昔は私より小さかったくせに、いつの間にか私の背を追い越していた。
白を基調とした礼装は、公平な観点から言えば、すらりとした美丈夫の彼によく似合っていて、男振りを上げている。
私的な観点から言えば、この男が何を着ようと、どうでもいい。
腰に吊っている剣も飾りではなく、これで白馬に乗ればまさしく王子様だ。
そういえば、【月光のリーベリウム】では、彼が白馬に乗るシーンもあった。
妹と並べば、色合いは違えど金髪同士で、どこか兄妹のようでもあり……業腹だが、お似合いと言えなくもない。

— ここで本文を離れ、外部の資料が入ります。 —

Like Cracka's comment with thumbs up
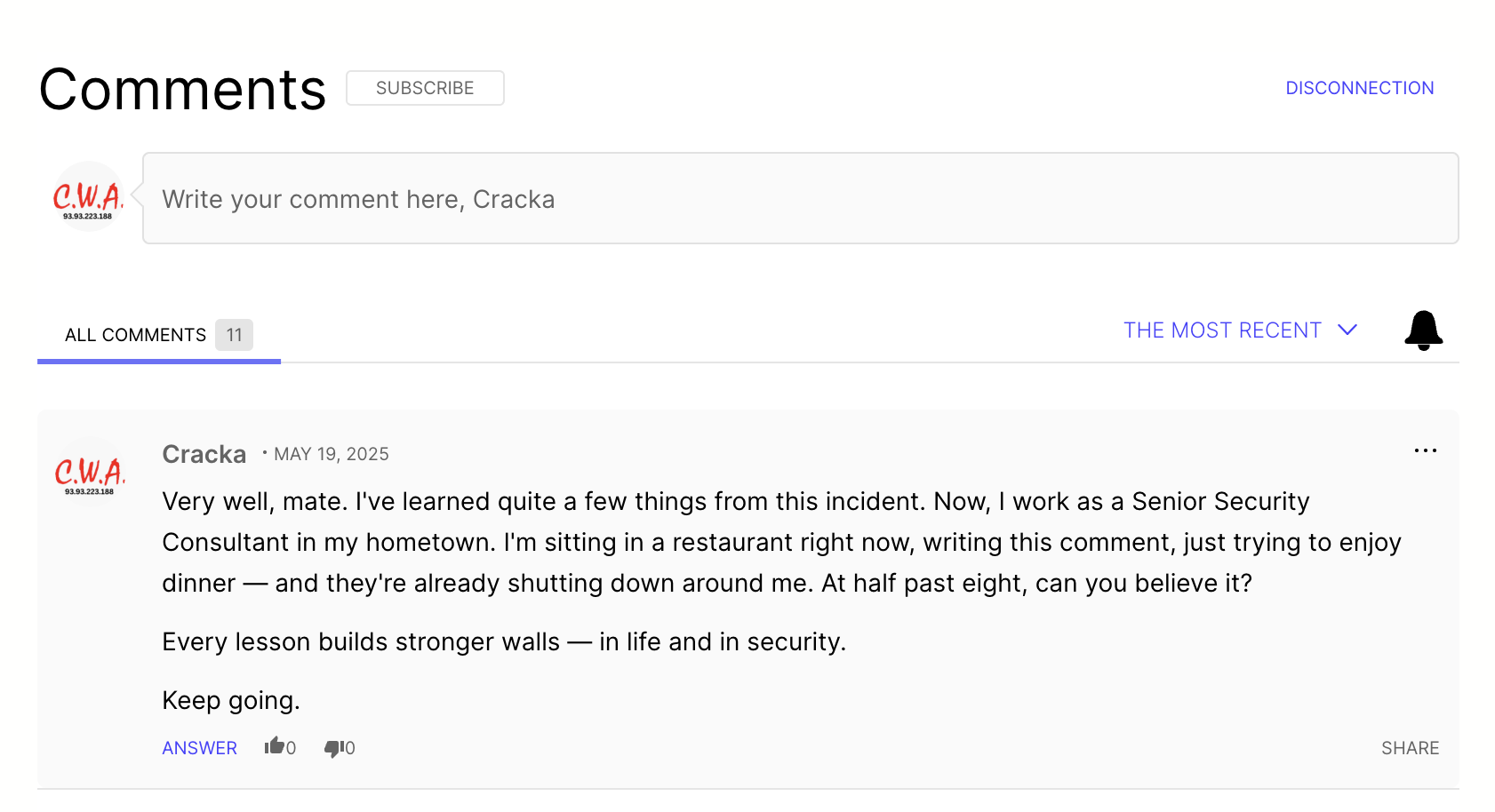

「あなたが? ――淑女? 淑女の基準も、随分と緩んだものです」
「あら。日頃女性にお優しいと噂の『王子様』にしては辛辣なこと」
神経を逆撫でするべく、口元を手で覆い隠して、くすくすと笑うと、むっとした様子になる王子。
……いけない。
つい、いつも通りの対応をしてしまった。
レティシアに聞こえていたらどうしよう。
「急ぎなさい。では、私はこれで」
そう言って、彼は歩き始める。
――待て。
もう少し待て。
「……待ちなさい」
「まだなにか?」
とりあえず呼び止めた。
しかしノープラン。
レティシア、早く来て!
その心の叫びが聞こえたはずもないが、水音がして、すぐにレティシアが出てきたので、私は内心でほっと胸を撫で下ろした。
「お姉様、お待たせしました」
よし、おおむね【公式イベント】通り。
次の公式ゼリフは――【「レティシア。こんな所にいたのですか? まったく、手間をかけさせないでちょうだい」】。
……ダメだ。この公式ゼリフは捨てよう。
私が連れてきたのだし、『こんな所にいた』というセリフに説得力がない。
女の子一人の尿意ぐらいコントロールできないで、何が運命だ、馬鹿馬鹿しい。
……けれど、運命なんてものがなければ――どうすれば、三年も前から、自分に実の妹がいると知ることができただろう。
多少形は違うが、王子が通りかかった。
後は、私が妹をいびって、彼が妹の味方をすれば、とりあえずイベントの体裁は整う。
「【レティシア。】遅いですわよ。間もなく謁見です。【まったく、手間をかけさせないでちょうだい】」
「【……すみません、お姉様】」
完全にとは言えないが、一応使えるところは再利用する。
そして、妹は【公式ゼリフ】で応えた。
「【……アーデルハイド嬢。彼女が、先日見つかったというあなたの妹ですか】」
「【ええ】」
彼は私を、嫌味を込めたフルネームか、同じく嫌味を込めているのだろう『嬢』付けで呼ぶ。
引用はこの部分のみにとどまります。